#### Supplied passage ####

From the director of music: An about-face in the right direction

My service at Union Church began in 1999 when our last organ had aged precisely 30 years. Replacing Wurlitzer’s 1922 Opus 548, it had been assembled by a local organ man utilizing pipes imported from Holland. Unfortunately, the electric valve action of this heavily unified instrument had not withstood the test of time, and Union Church faced the pressing need to replace its console, relays, and playing mechanisms, as well as address the obvious tonal imbalances. After much discussion, the church decided that a new instrument would be a better investment.
The thin, prismatic sound of the old organ, truly a product of its time, actually required amplification to reach our small sanctuary, and from the outset Sebastian Glück had suggested a completely different approach, based upon his ongoing fascination with the orgues de chœur and orgues de salon of fin-de-siècle France. I had the opportunity to play his Opus 10 at Our Lady of Loretto in Cold Spring, New York, a small new organ in this French Romantic style, and I became convinced of both the concept and the builder.
Our consultant agreed with my stipulation that the instrument should be a worthy vehicle for choral accompaniment. He also concurred that Mr. Glück’s focus on a French symphonic character would serve our worship better than yet another neoclassical design, as it could more effectively support our choir with its abundance of properly scaled unison ranks. We were hopeful that the sound generated in the right chancel chamber would somehow fill the entire room, a feat dependent upon Sebastian’s scaling and voicing, as no changes could be made to the historic building. Ironically, all of these ideals represented the opposite of the situation with which we started!

#### Recorded data ####

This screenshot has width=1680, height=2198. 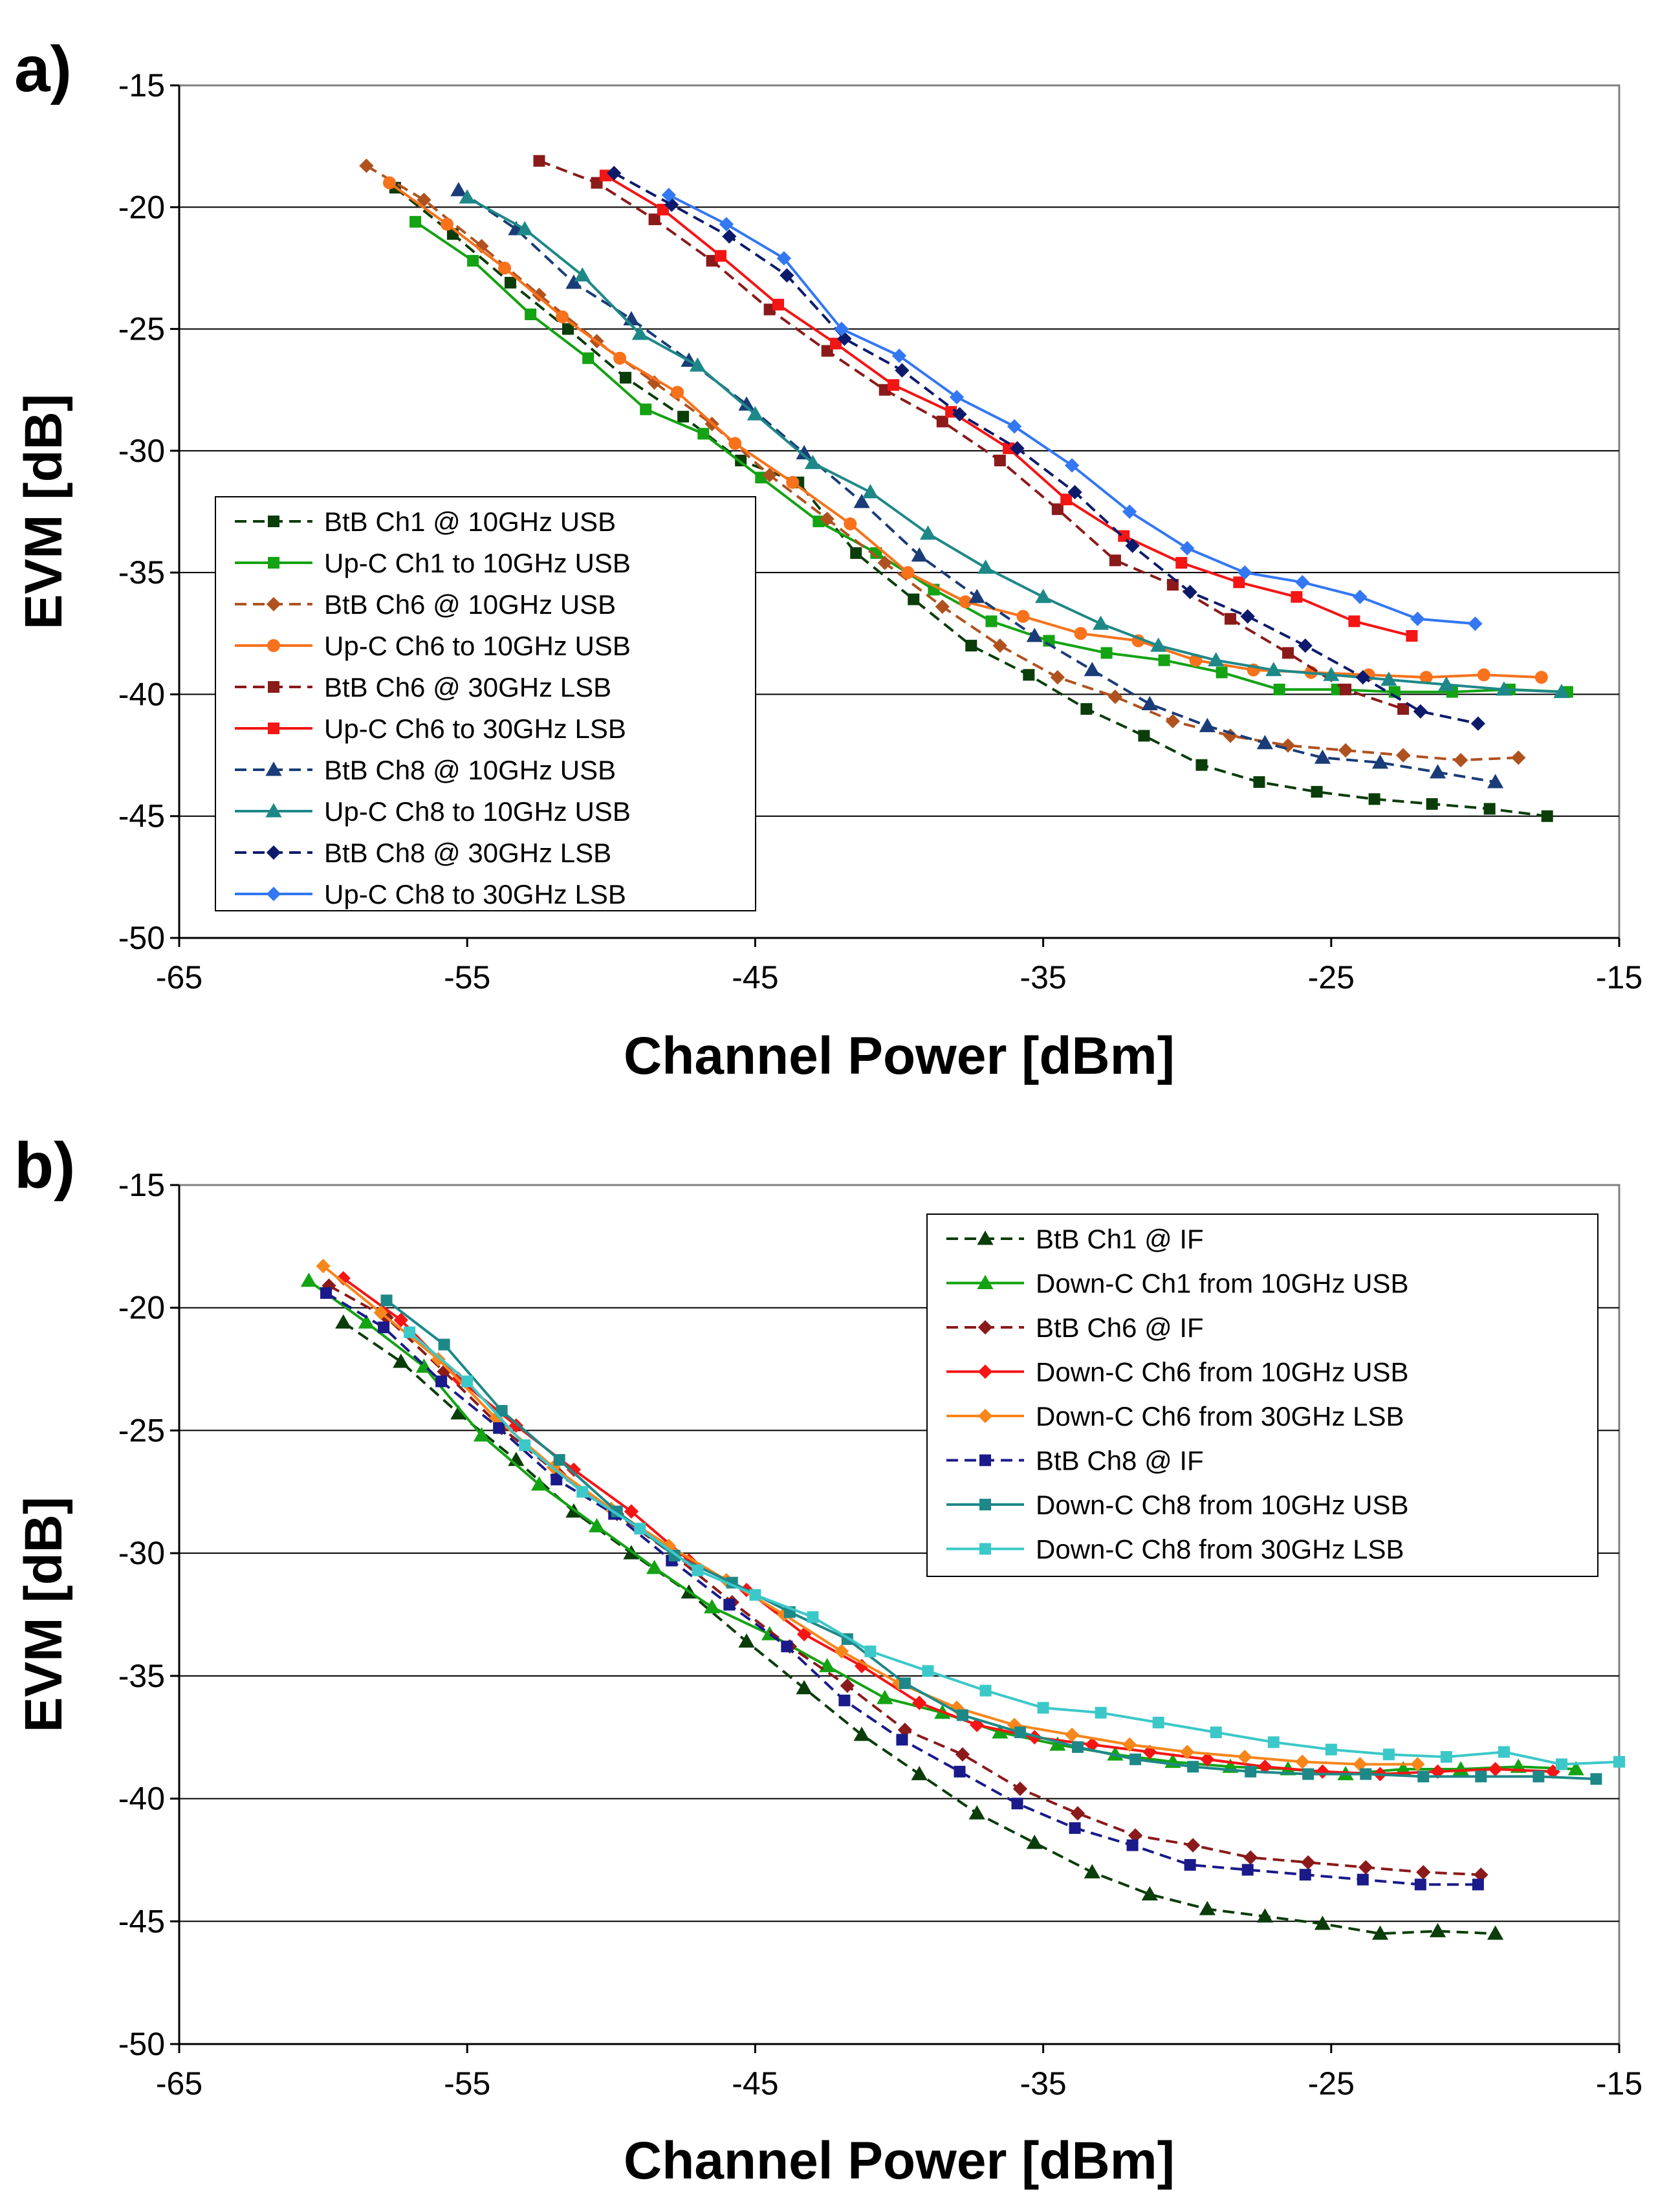 What do you see at coordinates (1120, 1239) in the screenshot?
I see `legend-label: BtB Ch1 @ IF` at bounding box center [1120, 1239].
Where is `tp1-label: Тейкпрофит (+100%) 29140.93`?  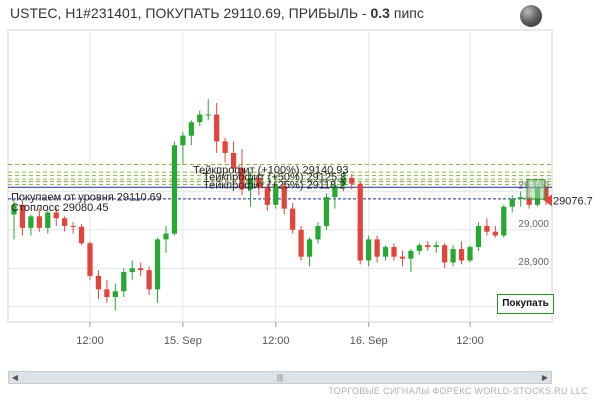 tp1-label: Тейкпрофит (+100%) 29140.93 is located at coordinates (270, 171).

####

## Task instructions
- 1) In the passage about the church organ, rewrite the part from "My service at" to "a better investment.", substituting "keydesk" for "console".
- 2) Write the next part of the passage about the church organ, picking up after its final sentence.
The listing above is not needed for this work.

## Answers by item number
- 1)
My service at Union Church began in 1999 when our last organ had aged precisely 30 years. Replacing Wurlitzer’s 1922 Opus 548, it had been assembled by a local organ man utilizing pipes imported from Holland. Unfortunately, the electric valve action of this heavily unified instrument had not withstood the test of time, and Union Church faced the pressing need to replace its keydesk, relays, and playing mechanisms, as well as address the obvious tonal imbalances. After much discussion, the church decided that a new instrument would be a better investment.

- 2)
Mr. Glück and I pored over the smaller documented Cavaillé-Coll designs, and I shared his excitement when he returned from his close examination of the famous Merklin/Mutin organ at l’Église Réformée du Saint-Esprit on Paris’s Rue Roquépine as he prepared for his tonal work at Union Church. Although the prototype instruments by Cavaillé-Coll and Mutin usually found their way into highly reverberant rooms, he was correct in asserting that an organ of this character would bloom with a greater presence in our intimate setting than another neo-Baroque organ.
I am elated that the entire church family and the local organ community have expressed nothing but admiration and enthusiasm for this new musical instrument. Its frank sound and rich color activate every corner of the room without ever sounding “loud.” It is thrilling to launch a virile grand chœur in the context of our worship, and satisfying to employ the fonds d’huit without apology. These marvelous attributes do not preclude the performance of music from other schools of literature, as this organ embraces the components of a respectable plein jeu as well as solo stops and ensembles of great clarity.
I often ponder the fact that our new pipe organ continues to be a gift each and every time it is engaged in its sacred function. I wish to express my sincere gratitude to Dr. David Rockefeller, Dr. Lucy Waletzky, Dr. Paul DeHoff, Dr. Gordon Turk, Mr. Sebastian M. Glück, Mr. Albert Jensen-Moulton and the entire Glück staff, as well as all of the donors at the Union Church of Pocantico Hills who made this amazing instrument a reality.
—Thomas Zachacz

From the organbuilder: A French recipe from an American chef

The Laurance Spelman Rockefeller Memorial Pipe Organ is a 21st-century instrument inspired by the school of organbuilding that flourished late in the reign of Napoléon III and during the first 30 years of the Third Republic. The French Romantic organ is characterized by bold, warm, and rich colors. Despite their strong individuality, these organs’ diverse voices form a cooperative community akin to a superb ensemble of celebrated actors, in which the sum of the distinctive parts is exceeded by the exhilarating effect of the whole.
French pipe organs and music of the period exhibit the same passion and spiritual freedom as the painting, sculpture, architecture, and dance of the era, a phenomenon that has captivated the Rockefellers for generations. The family had commissioned the Aeolian company to build large organs for their homes, so in addition to growing up with historically pivotal visual arts, they appreciated the pipe organ in a secular, purely musical context, in addition to what they heard in church.
I made it clear from the start that this would not be an historical copy. The copyist develops solid technique, but does not always make artistic progress as he reproduces the flaws and limitations of his models along with their glories.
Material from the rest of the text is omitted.